The Swann campaign based its accusations on a congressional roll call vote from May 2000 that allowed the United States to recognize China as a member of the World Trade Organization. It was heavily supported by the GOP sides of both the House and the Senate. Joining then Rep. Sessions in the House in voting for this bill was Rep. Kevin Brady, as well as GOP Reps. Dick Armey, Bill Archer, Henry Bonilla, and Larry Combest. In the Senate where it passed overwhelmingly, both Texas GOP Senators Phil Gramm and Kay Bailey Hutchison voted in favor of the bill. At the time, this was a very important and worthy vote. Welcoming an economy as large as China into the WTO was the prudent and correct thing to do.

Over the years, China violated both the letter and the spirit of the WTO agreement and it failed to live up to its entry promises. However, few people knew in 2000 to what extent China would abuse its WTO partners. Once it became evident in the late 2000s, the previous presidential administration was about to begin its tenure, and it chose to do very little to bring China into agreement.

President Donald Trump has undertaken a lot of efforts to make our trade agreements fairer to U.S. businesses.
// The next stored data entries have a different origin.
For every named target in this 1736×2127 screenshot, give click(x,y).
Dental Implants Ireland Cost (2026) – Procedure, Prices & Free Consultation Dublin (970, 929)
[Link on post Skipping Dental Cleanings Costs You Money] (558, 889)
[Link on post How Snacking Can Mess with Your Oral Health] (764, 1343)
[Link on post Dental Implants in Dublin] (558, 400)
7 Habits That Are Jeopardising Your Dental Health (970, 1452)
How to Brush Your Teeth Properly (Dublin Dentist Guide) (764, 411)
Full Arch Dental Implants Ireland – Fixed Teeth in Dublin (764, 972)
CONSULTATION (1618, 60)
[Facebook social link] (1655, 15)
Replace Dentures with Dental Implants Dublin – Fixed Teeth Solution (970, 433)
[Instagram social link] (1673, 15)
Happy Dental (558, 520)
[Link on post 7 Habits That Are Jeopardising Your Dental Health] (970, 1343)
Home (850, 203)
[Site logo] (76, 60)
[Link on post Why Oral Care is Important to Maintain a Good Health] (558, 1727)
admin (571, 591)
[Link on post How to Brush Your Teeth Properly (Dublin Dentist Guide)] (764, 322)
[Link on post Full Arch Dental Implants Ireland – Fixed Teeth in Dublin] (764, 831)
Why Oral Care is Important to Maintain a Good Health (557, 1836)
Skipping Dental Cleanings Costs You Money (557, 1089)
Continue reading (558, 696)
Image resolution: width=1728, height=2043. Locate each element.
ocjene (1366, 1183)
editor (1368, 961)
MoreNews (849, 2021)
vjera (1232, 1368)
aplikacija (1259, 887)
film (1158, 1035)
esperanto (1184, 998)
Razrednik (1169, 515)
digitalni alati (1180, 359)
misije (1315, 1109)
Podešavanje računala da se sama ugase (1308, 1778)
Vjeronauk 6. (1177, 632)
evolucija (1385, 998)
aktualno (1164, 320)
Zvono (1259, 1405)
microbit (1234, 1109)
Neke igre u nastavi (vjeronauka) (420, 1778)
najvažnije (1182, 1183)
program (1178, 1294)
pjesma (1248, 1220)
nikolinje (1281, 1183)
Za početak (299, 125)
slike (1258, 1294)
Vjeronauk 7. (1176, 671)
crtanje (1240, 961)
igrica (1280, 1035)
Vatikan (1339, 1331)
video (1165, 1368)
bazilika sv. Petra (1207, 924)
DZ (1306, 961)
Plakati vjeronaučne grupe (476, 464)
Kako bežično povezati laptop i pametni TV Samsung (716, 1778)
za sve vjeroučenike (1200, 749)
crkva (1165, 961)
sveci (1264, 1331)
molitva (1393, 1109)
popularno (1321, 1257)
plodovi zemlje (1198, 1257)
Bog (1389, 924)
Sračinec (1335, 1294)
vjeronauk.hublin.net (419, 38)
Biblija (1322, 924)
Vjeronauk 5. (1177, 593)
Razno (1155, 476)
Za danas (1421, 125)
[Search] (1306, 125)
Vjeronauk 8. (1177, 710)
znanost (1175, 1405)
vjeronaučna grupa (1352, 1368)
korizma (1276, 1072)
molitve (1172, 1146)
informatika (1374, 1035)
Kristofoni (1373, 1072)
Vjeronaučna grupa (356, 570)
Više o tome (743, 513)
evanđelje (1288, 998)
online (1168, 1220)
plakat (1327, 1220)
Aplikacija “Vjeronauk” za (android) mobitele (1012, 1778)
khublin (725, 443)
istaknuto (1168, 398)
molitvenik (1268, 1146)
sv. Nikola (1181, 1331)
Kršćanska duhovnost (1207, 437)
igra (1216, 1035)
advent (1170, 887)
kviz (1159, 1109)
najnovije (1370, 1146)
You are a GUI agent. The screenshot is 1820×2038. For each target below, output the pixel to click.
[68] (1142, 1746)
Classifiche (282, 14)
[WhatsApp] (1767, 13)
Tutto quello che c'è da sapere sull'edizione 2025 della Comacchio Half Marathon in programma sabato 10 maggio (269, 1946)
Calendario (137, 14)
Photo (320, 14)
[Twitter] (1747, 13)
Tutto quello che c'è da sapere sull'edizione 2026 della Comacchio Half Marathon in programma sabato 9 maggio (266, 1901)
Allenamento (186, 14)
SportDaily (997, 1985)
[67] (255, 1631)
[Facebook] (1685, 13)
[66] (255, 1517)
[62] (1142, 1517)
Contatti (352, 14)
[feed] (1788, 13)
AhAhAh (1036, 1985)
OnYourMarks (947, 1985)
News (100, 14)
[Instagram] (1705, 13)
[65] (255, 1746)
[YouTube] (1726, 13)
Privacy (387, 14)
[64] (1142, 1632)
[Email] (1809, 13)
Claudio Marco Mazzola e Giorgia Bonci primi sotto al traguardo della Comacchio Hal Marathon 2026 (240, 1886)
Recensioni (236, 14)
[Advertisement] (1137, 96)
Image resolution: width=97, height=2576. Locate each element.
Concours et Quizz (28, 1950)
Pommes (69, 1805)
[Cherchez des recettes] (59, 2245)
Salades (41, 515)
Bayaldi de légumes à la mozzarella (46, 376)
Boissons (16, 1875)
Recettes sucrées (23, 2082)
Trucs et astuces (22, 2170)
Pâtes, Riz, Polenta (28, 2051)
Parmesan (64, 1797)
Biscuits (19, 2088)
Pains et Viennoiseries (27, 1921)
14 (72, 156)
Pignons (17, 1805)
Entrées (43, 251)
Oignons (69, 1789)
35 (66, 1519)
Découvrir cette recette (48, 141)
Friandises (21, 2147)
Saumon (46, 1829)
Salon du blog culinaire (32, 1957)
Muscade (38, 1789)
The fact is that many needed updating. He has done this with China, and it's nice to hear that candidate Swann would help him in these efforts. Many others in today's GOP, including Rep. Brady and our own current Rep. Bill Flores, are doing the same.

But to hear and read that she would have known in 2000 what was ahead is laughable.

FLYNN ADCOCK

Bryan


Socialism and capitalism give high standards of living

Decrying the evils of socialism and the policies of former presidential candidate Bernie Sanders and the dogmas of Karl Marx and Friedrich Engels are not based on historical or current-day realities.

Extreme examples of socialism and its failures in Germany (National Socialist) and the Union of the Soviet Socialist Republics were due, in part, to their autocratic and insane leaders.

A pure "socialist" form of government in which production and property are community owned is not uncommon and includes the early Christians after the death of Christ and also the Israeli kibbutz settlements. Most developed countries have a combined democratic/socialist/capitalist system in which democracy is universal and there is a balance between socialism and capitalism.

This balance varies between countries. For example, socialist policies in the United States include Social Security, Medicare, Medicaid and veterans' care. The country-specific balance between socialistic/capitalistic emphasis continually is changing but the successful melding of these two different philosophies has produced the highest standards of living for its citizens. Let's hope this continues.

STEVE SAFE

College Station


Article on Atlanta shooting showed the typical AP distortion

The front-page article in The Eagle about the Atlanta shooting said, "The Wendy's was set aflame at one point Saturday night, although the fire was out before midnight."

The implication is that firefighters saved the building. It was destroyed. Typical AP distortion.